Vers 23h ce soir-là, au volant d'une voiture Lancia alors qu'il n'avait pas le permis et qu'il était interdit de séjour en Ariège, l'accusé aperçoit au loin un contrôle routier de gendarmes. Il décide de fuir et percute avec sa voiture le major Christian Rusig, 55 ans, dans sa course-poursuite avec les forces de l'ordre. Le gendarme décède finalement de ses blessures quelques heures plus tard à l'hôpital de Purpan à Toulouse. 

Réclusion criminelle à perpétuité

Le tribunal de Foix avait déjà condamné Loic Gékière à la réclusion criminelle à perpétuité en 2019 avec une peine de sûreté de 20 ans. Après avoir fait appel, l'accusé se retrouve de nouveau devant la justice cette semaine. Il ne comprend pas la première décision du tribunal, "une peine beaucoup trop lourde" pour lui. 

Il assure aussi qu'il s'agit d'un accident et que son acte n'était en aucun cas intentionnel. Le major Christian Rusig portait pourtant un bandeau réfléchissant au moment des faits. L'accusé assure lui ne pas l'avoir vu et avoir cherché à fuir sous le coup de la peur. 

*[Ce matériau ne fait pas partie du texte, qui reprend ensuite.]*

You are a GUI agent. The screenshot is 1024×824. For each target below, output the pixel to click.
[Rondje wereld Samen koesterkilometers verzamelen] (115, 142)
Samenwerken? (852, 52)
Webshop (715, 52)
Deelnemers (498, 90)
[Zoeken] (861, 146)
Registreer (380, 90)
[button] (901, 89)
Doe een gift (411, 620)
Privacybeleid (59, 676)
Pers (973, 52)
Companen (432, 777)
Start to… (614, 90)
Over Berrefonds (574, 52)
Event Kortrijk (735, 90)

Une haine des forces de l'ordre

Le passé judiciaire de Loic Gékière ne plaide pas en sa faveur. Plus de 20 mentions à son casier, près de 12 années de prison cumulées avant le meurtre... L'accusé était déjà connu très défavorablement des forces de l'ordre.

Il leur voue d'ailleurs "une véritable haine". "Une violence parfois inouie" décrite par les gendarmes, l'accusé lui-même ainsi que sa compagne de l'époque au moment des faits. Sa page Facebook était d'ailleurs remplie de messages haineux contre les forces de l'ordre.  

"C'était lui ou moi"

Cette haine marquée contre l'autorité en général, Loic Gékière l'a bien exprimé verbalement plusieurs fois. Il avait déjà menacé directement plusieurs gendarmes lors d'interpellations. Sa compagne de l'époque au moment des faits rapporte également des propos marquants. Il lui aurait dit plusieurs fois qu'en cas de contrôle des gendarmes, il "foncerait dans le tas". Il aurait également dit à l'officier qui l'a mis en joue puis arrêté le soir du meurtre que "c'était lui (Christian Rusig) ou moi"

Verdict vendredi

Les jurés avaient souligné un manque d'empathie de l'accusé pour la famille de la victime durant son premier procès à Foix. Même s'il "regrette son geste", Loic Gékière a parfois répondu avec agressivité et véhémence aux questions du président lors de la première journée du procès. 

Le verdict de cette affaire est en tout cas attendu le vendredi 26 juin.